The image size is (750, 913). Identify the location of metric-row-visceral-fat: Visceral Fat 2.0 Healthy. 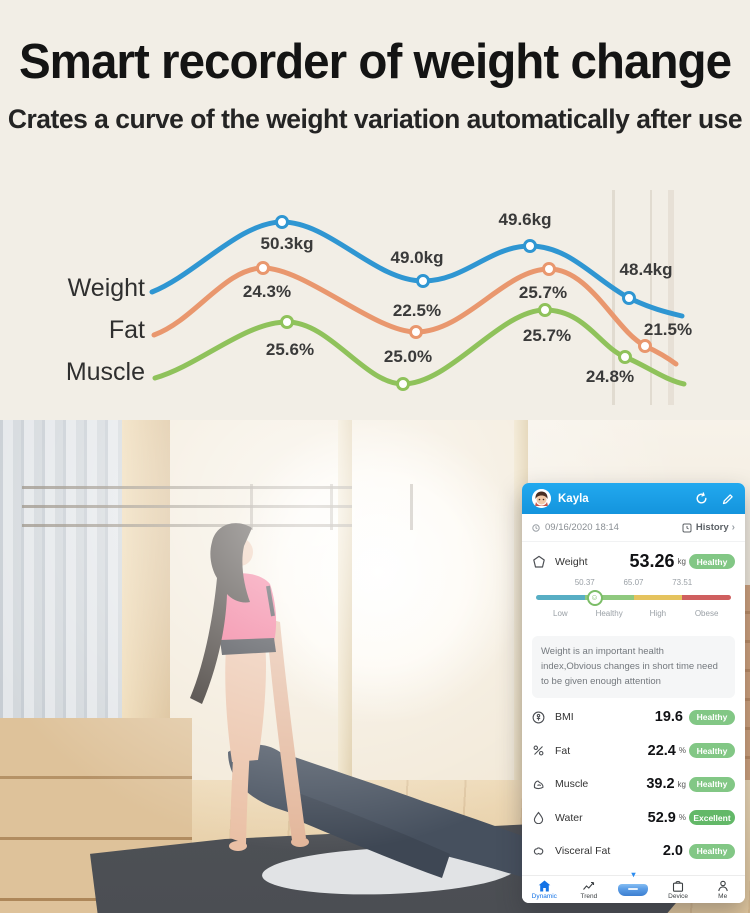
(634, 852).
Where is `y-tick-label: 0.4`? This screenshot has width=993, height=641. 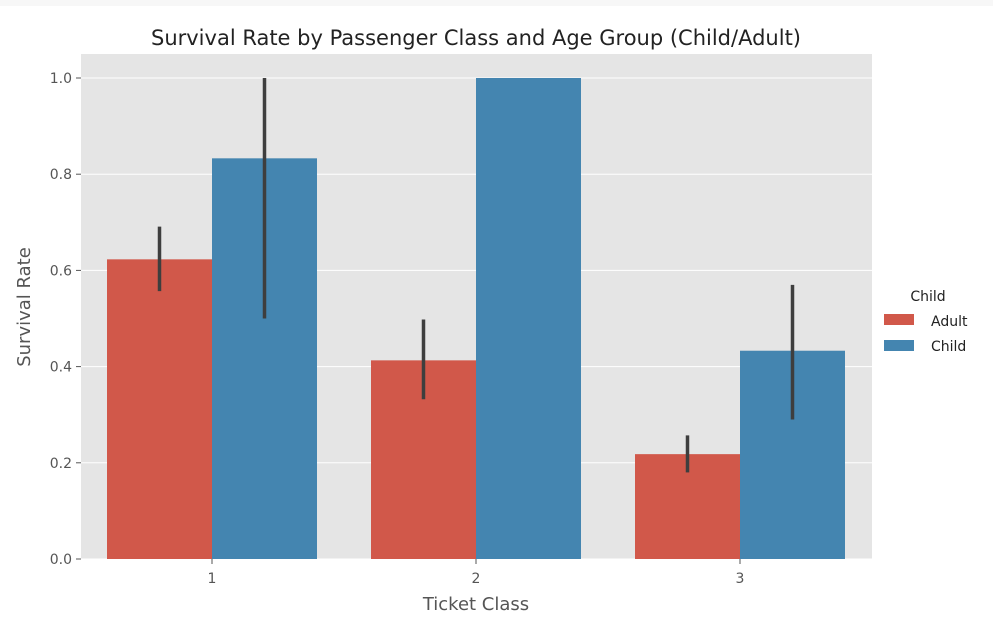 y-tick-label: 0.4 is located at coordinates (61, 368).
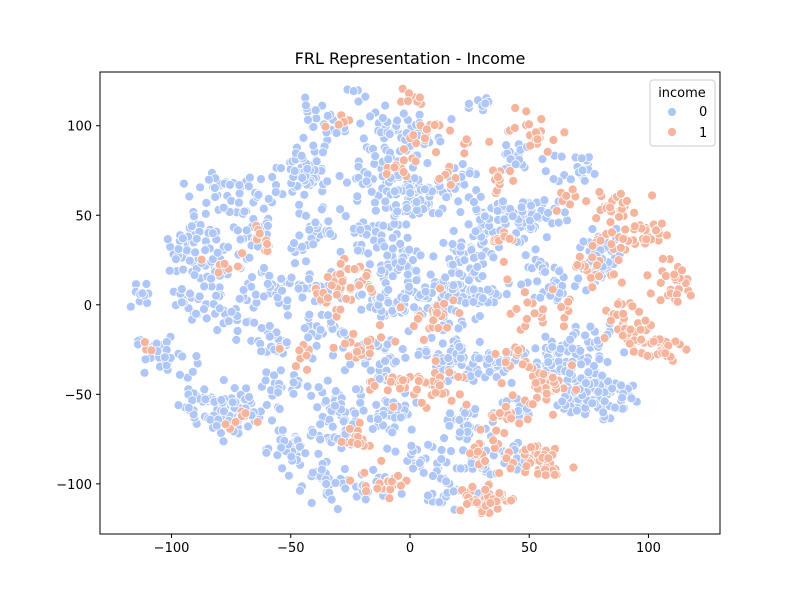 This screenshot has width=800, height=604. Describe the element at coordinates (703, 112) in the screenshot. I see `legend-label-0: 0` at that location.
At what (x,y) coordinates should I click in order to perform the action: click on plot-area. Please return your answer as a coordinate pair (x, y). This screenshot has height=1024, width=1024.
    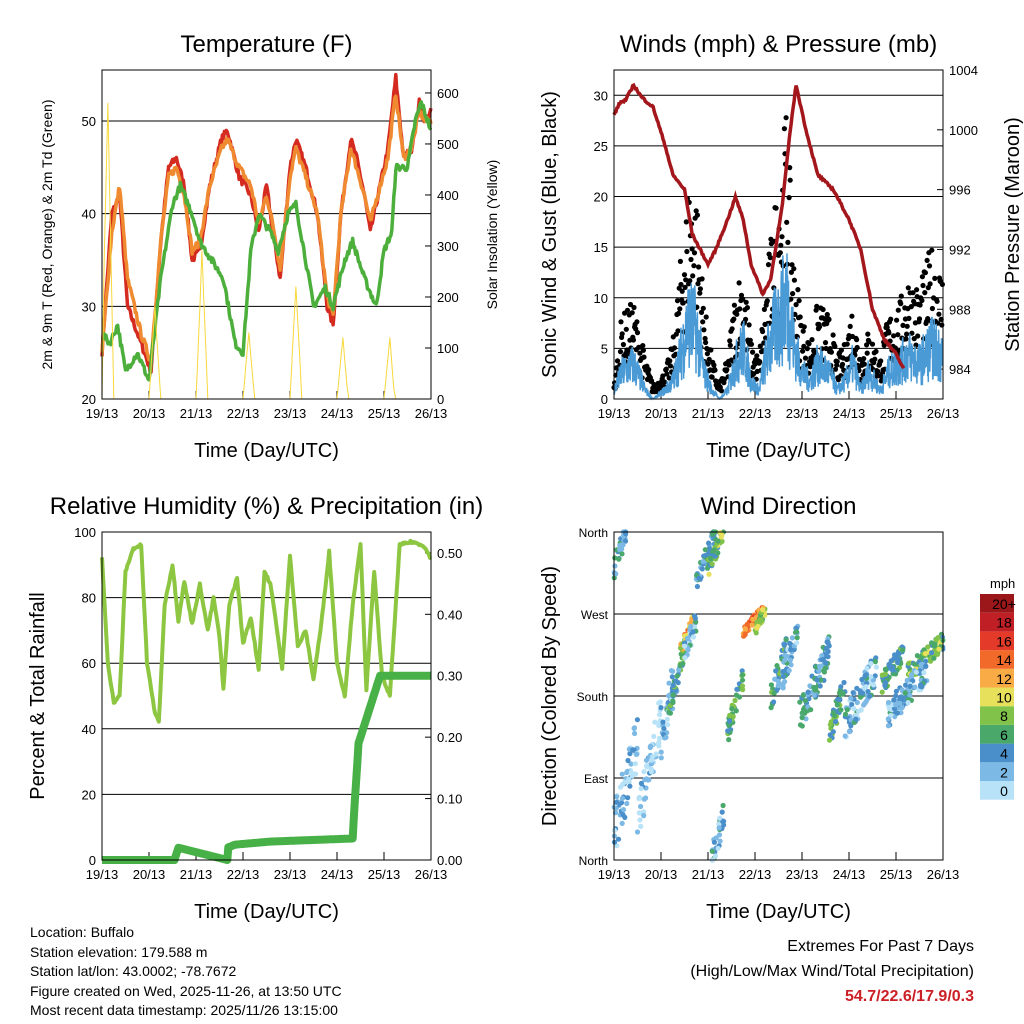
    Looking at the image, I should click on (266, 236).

··········

Your task
Swap "coordinate pair" for "point" in the lines from the one containing "At what (x,y)" through the last line, keeping everything else the same, and leave out the pictures.

Answer box
At what (x,y) coordinates should I click in order to perform the action: click on plot-area. Please return your answer as a point (x, y). This screenshot has height=1024, width=1024.
    Looking at the image, I should click on (266, 236).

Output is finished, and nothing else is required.